-- Supplied records follows --

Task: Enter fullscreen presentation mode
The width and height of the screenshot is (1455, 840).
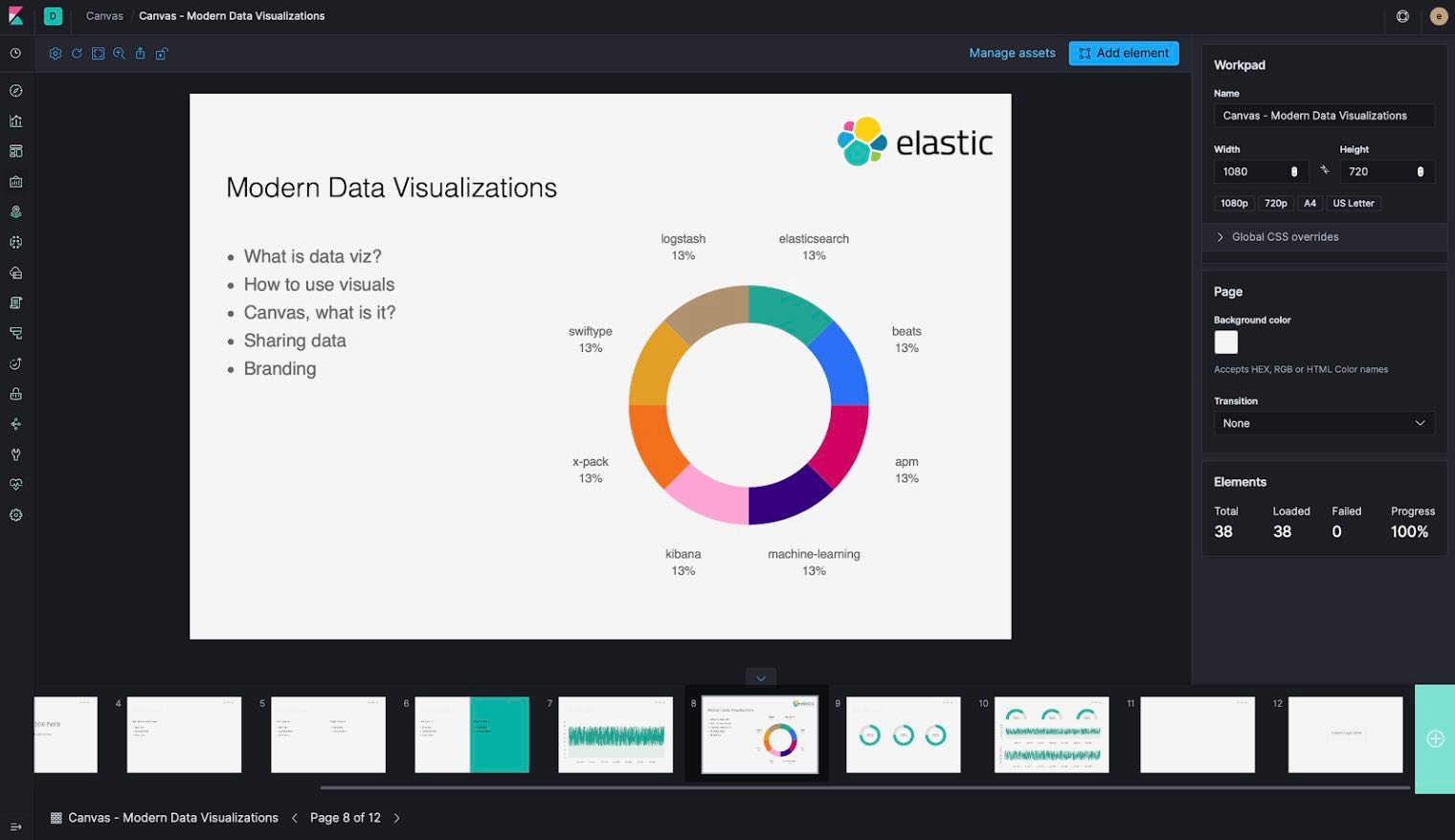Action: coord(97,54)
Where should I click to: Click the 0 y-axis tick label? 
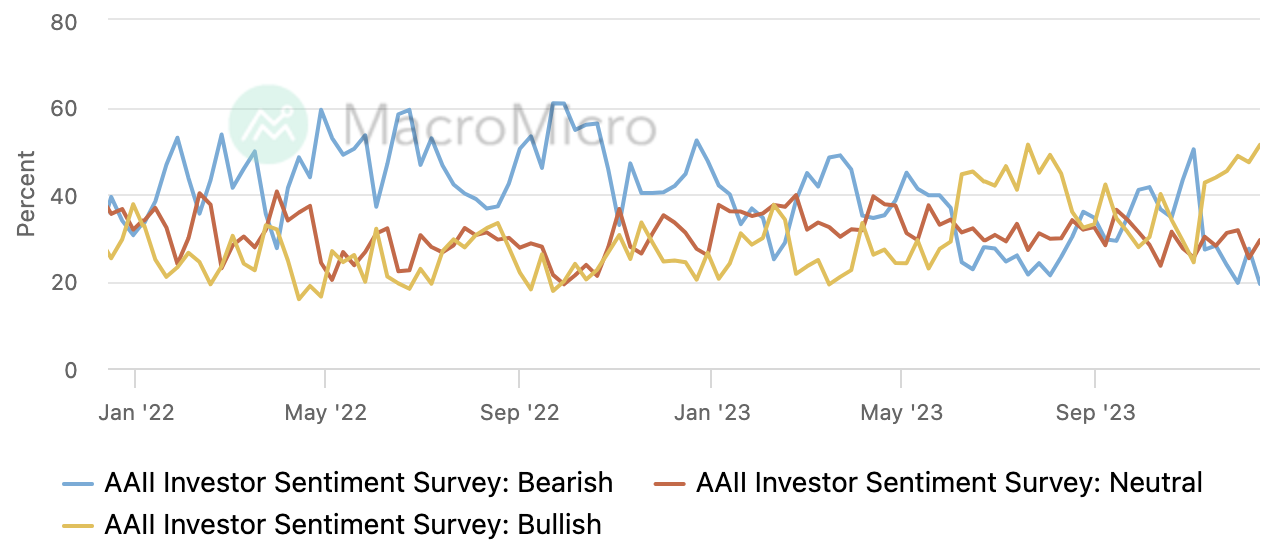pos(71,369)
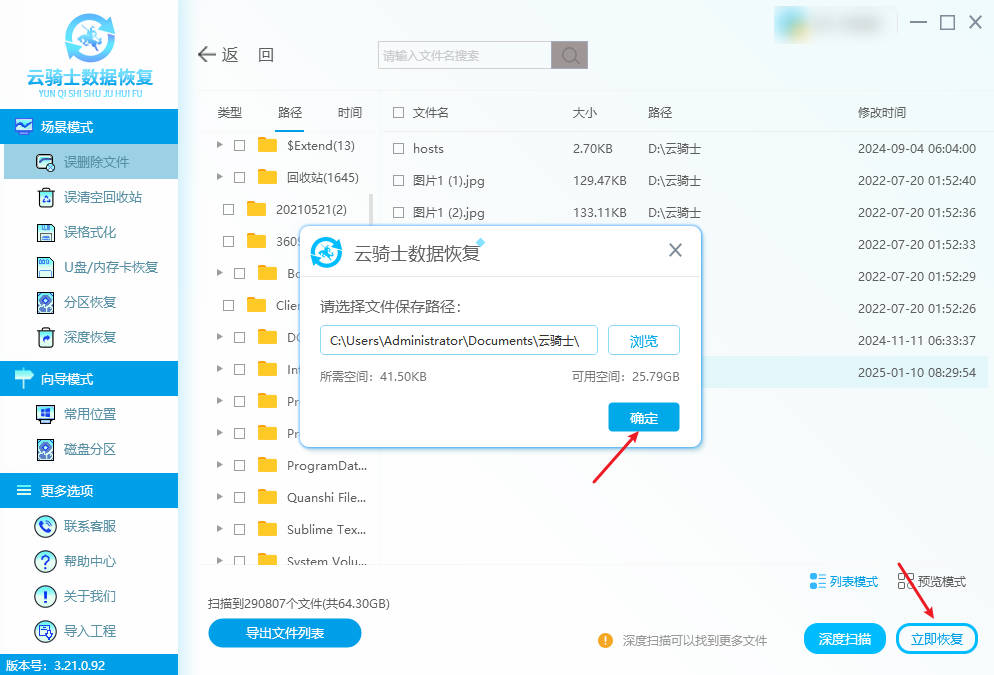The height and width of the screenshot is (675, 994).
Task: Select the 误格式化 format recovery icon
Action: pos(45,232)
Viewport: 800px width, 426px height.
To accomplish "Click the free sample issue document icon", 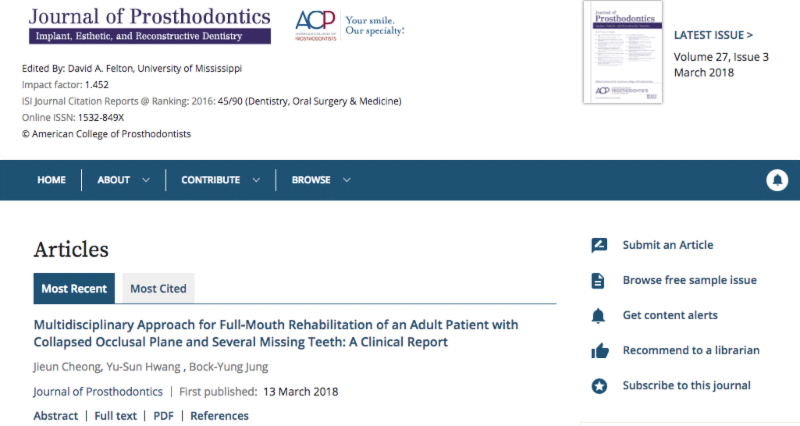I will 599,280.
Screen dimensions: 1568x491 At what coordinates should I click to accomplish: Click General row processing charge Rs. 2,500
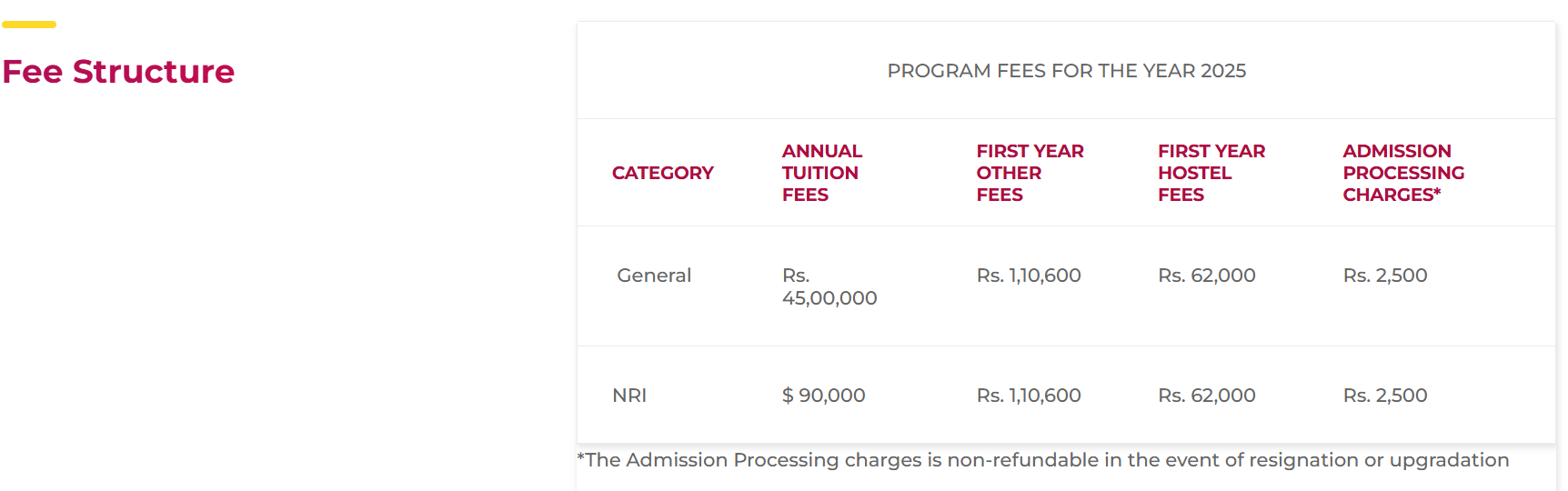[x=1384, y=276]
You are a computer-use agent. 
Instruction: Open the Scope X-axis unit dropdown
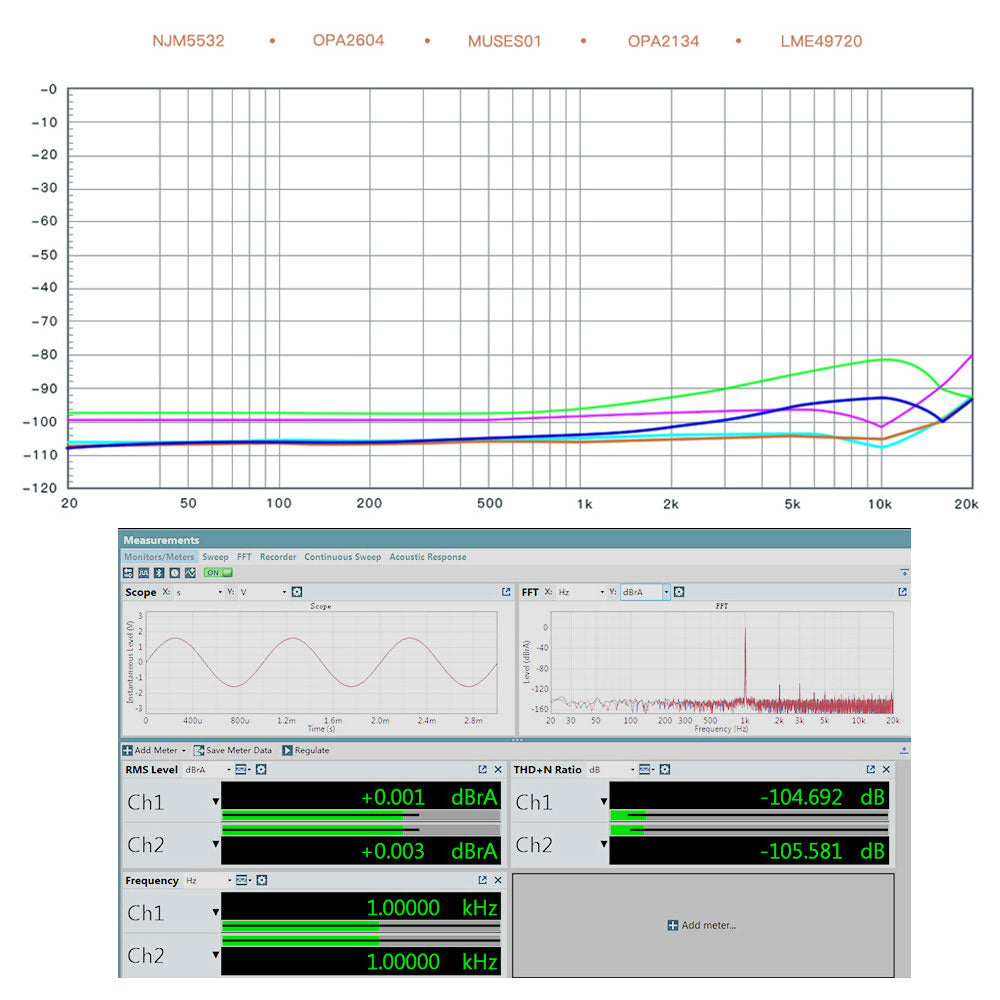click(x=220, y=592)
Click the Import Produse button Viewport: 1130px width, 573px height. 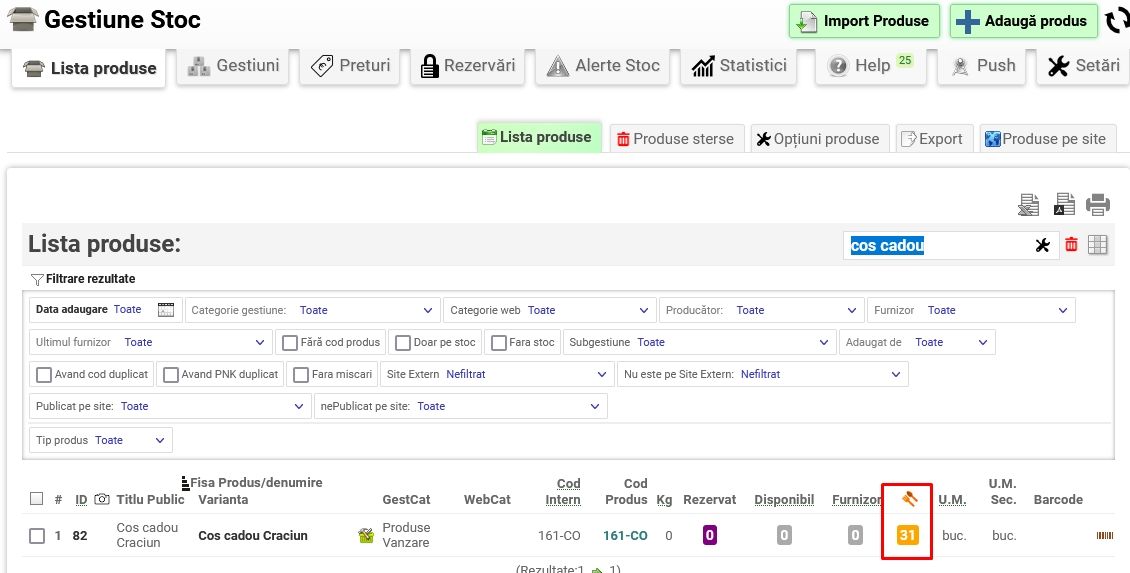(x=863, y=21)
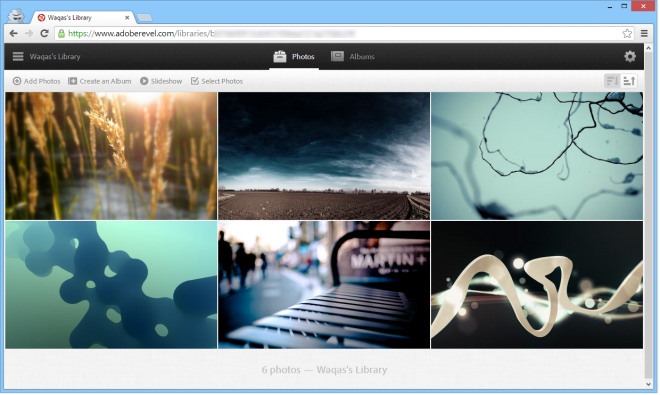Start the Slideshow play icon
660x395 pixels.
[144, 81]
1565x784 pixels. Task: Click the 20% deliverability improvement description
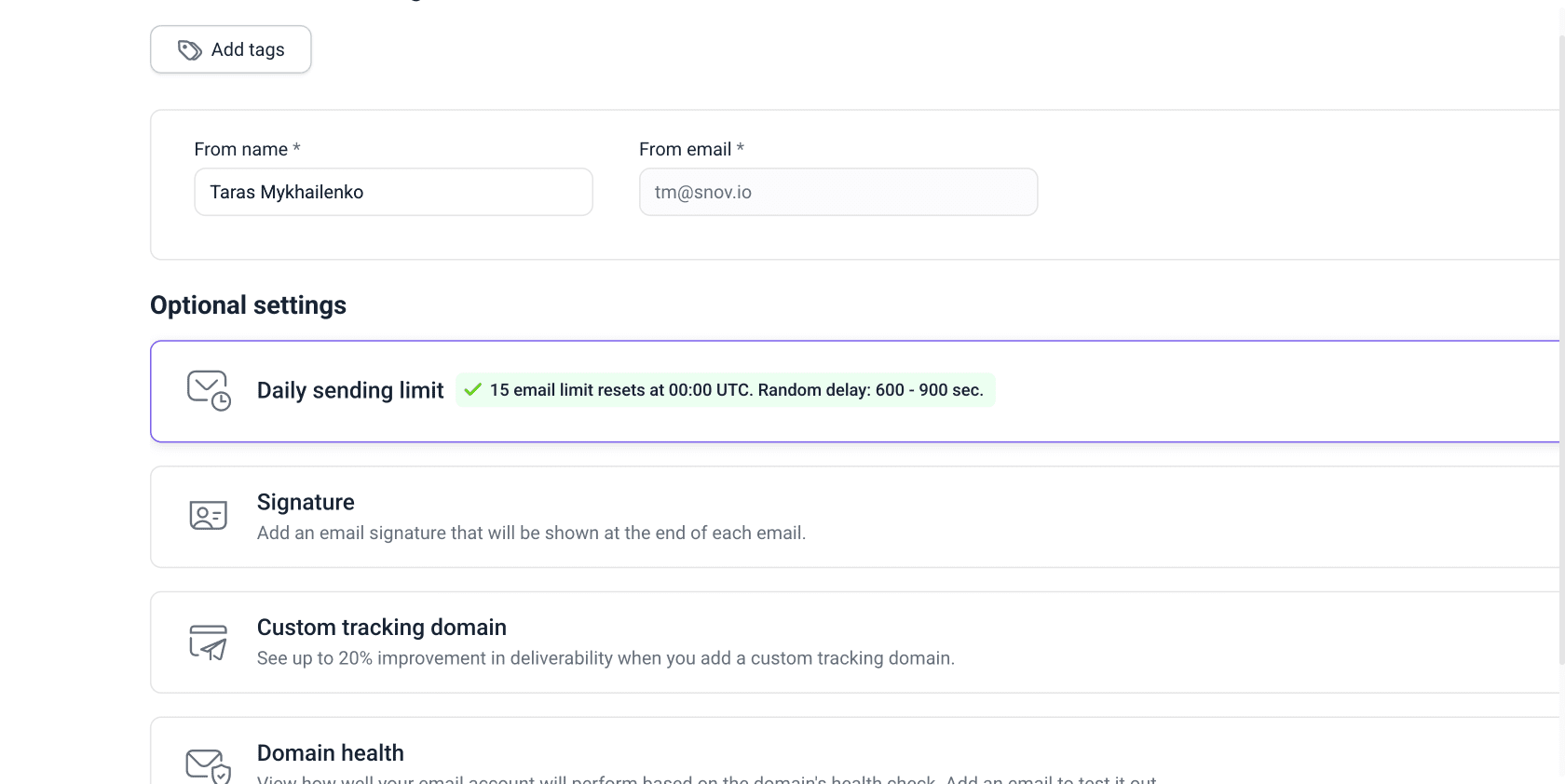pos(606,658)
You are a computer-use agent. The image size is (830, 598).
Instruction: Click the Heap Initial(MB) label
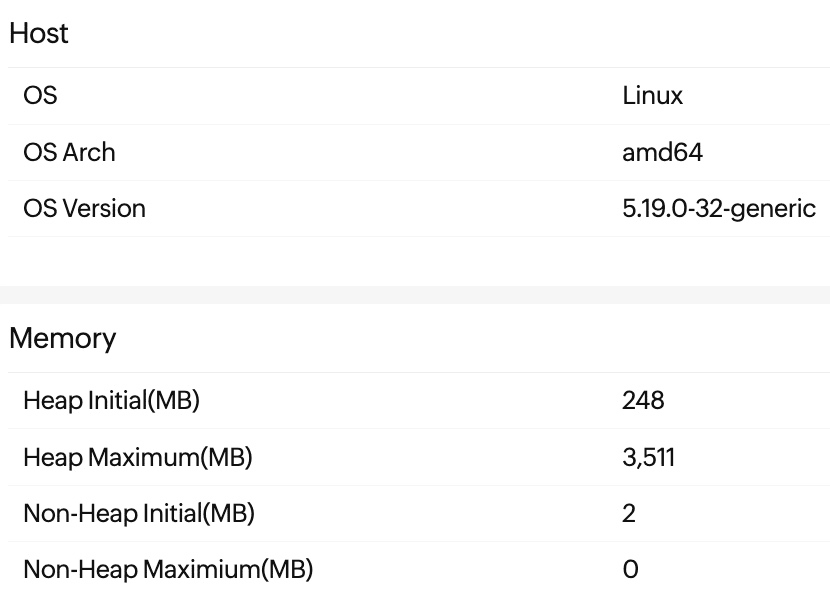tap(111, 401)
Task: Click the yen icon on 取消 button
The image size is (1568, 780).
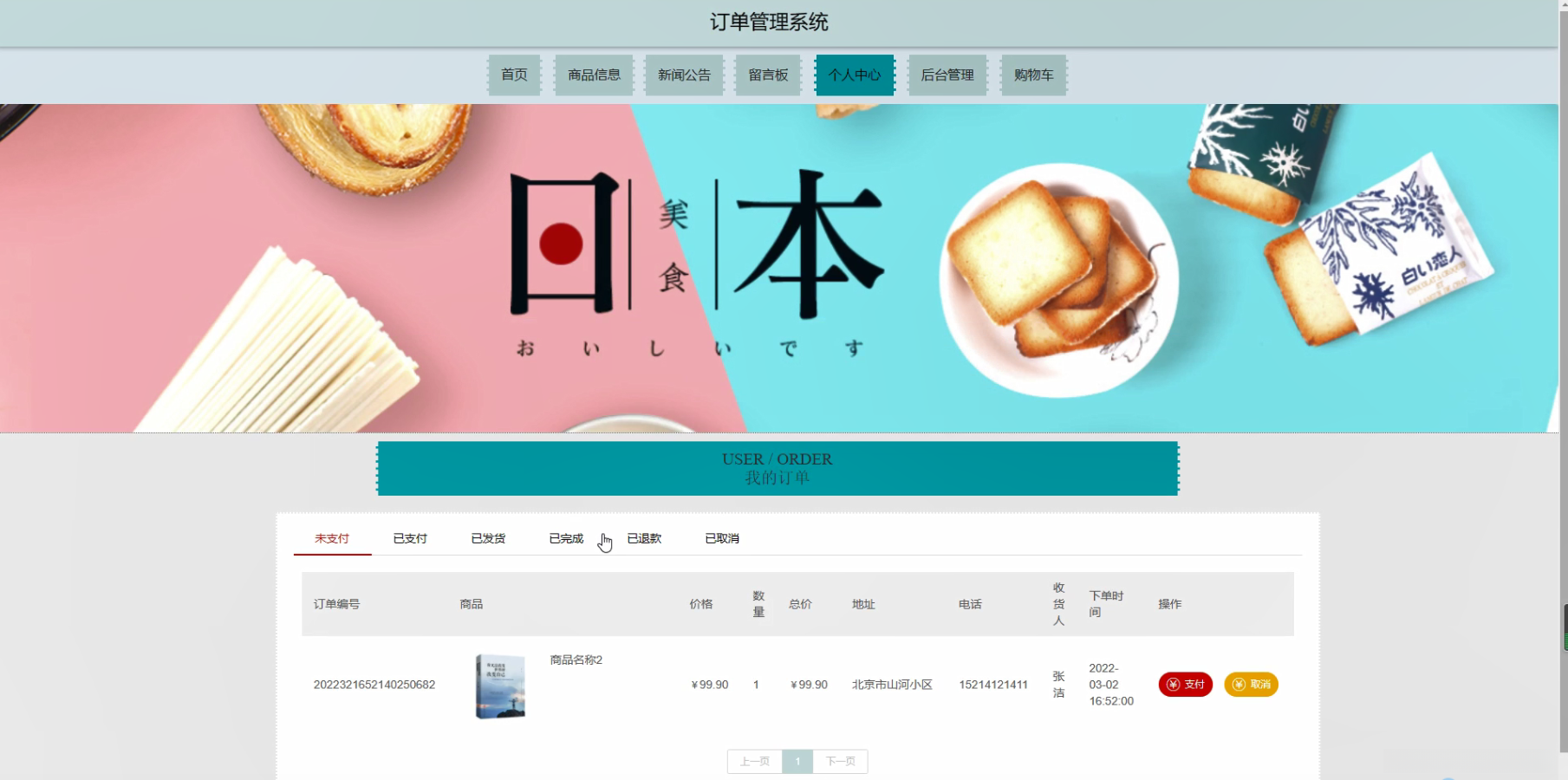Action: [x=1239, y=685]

-- Supplied records concluded --

_What you need to do_
Show every line above in which the word "computer" appears.

_Solution for this exercise_
You are a computer-use agent. 
You are a computer-use agent. The image size is (830, 598).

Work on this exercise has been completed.